WORK ITEM: Copy out word for word everything from the line containing "This screenshot has height=749, width=2238." down to the end of the rows. Leave the pictures out.

**********

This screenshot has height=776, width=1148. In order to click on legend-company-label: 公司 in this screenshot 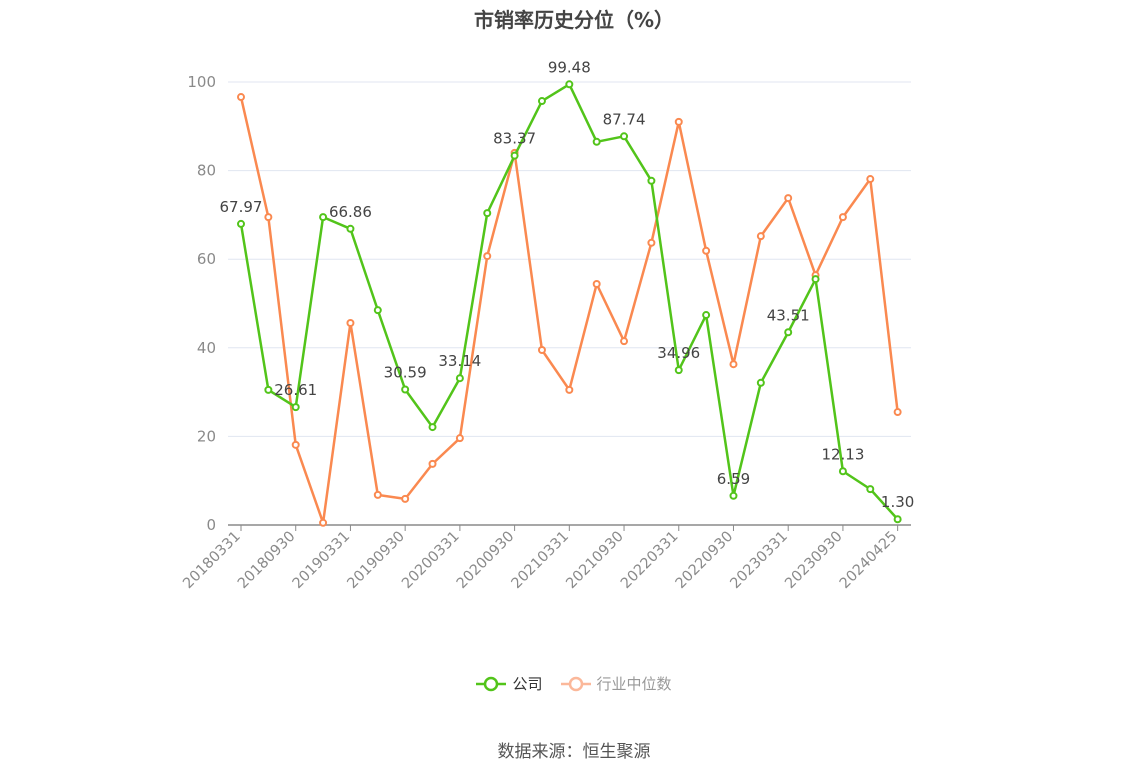, I will do `click(528, 684)`.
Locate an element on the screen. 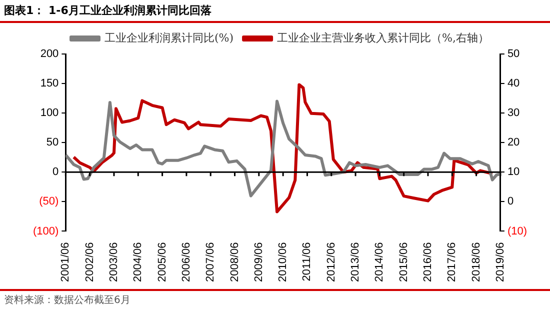 The width and height of the screenshot is (550, 322). y-tick-label: 150 is located at coordinates (50, 84).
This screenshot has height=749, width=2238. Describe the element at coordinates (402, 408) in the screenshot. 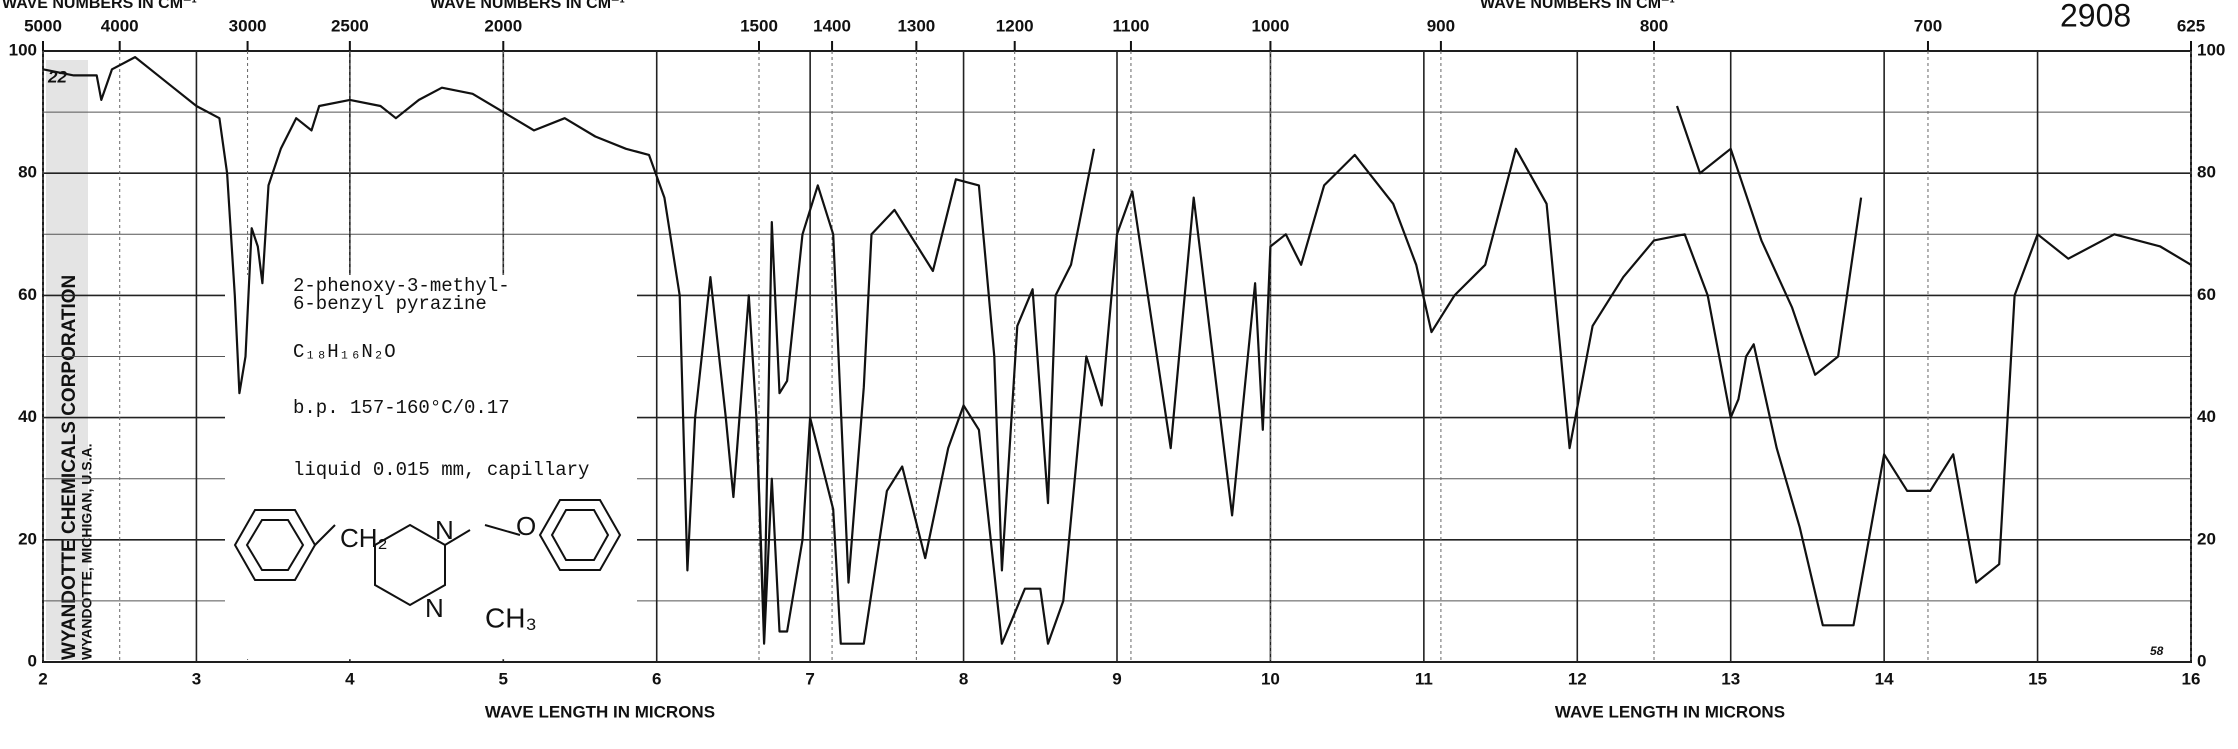

I see `sample-boiling-point: b.p. 157-160°C/0.17` at that location.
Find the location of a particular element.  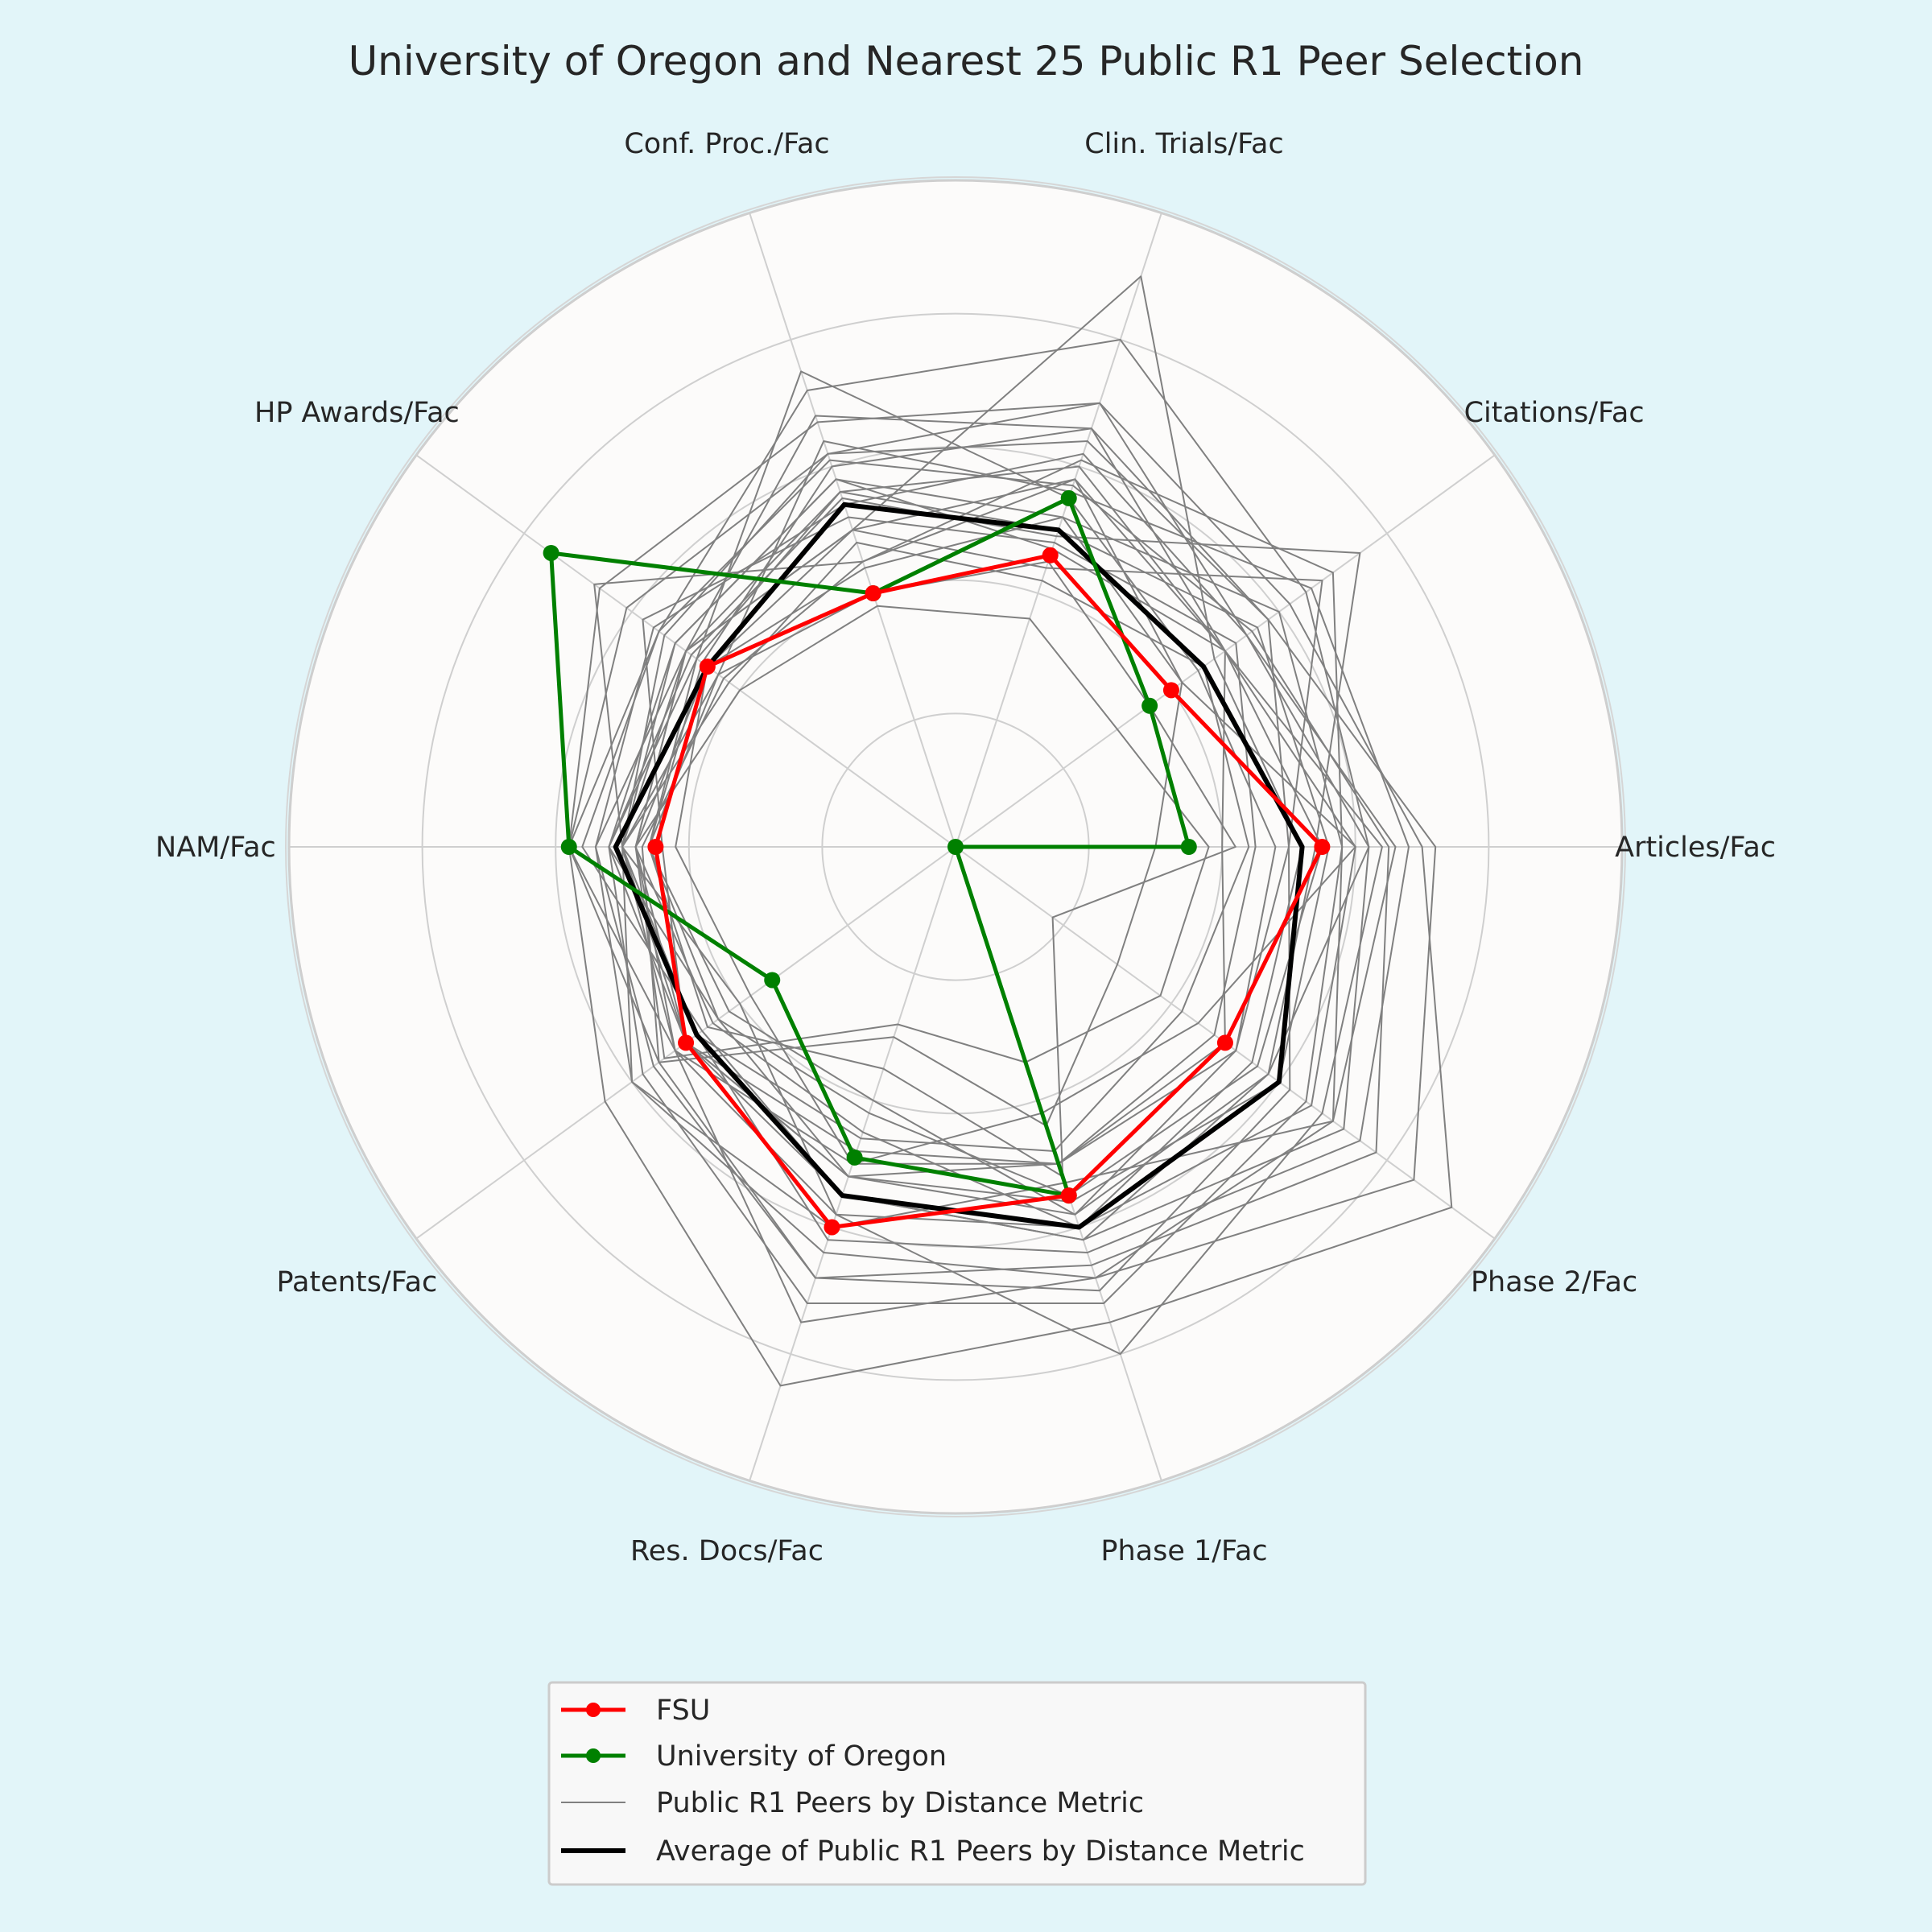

**********

EXERCISE RESPONSE:
This screenshot has height=749, width=2238. Describe the element at coordinates (402, 408) in the screenshot. 

I see `sample-boiling-point: b.p. 157-160°C/0.17` at that location.
Find the location of a particular element.  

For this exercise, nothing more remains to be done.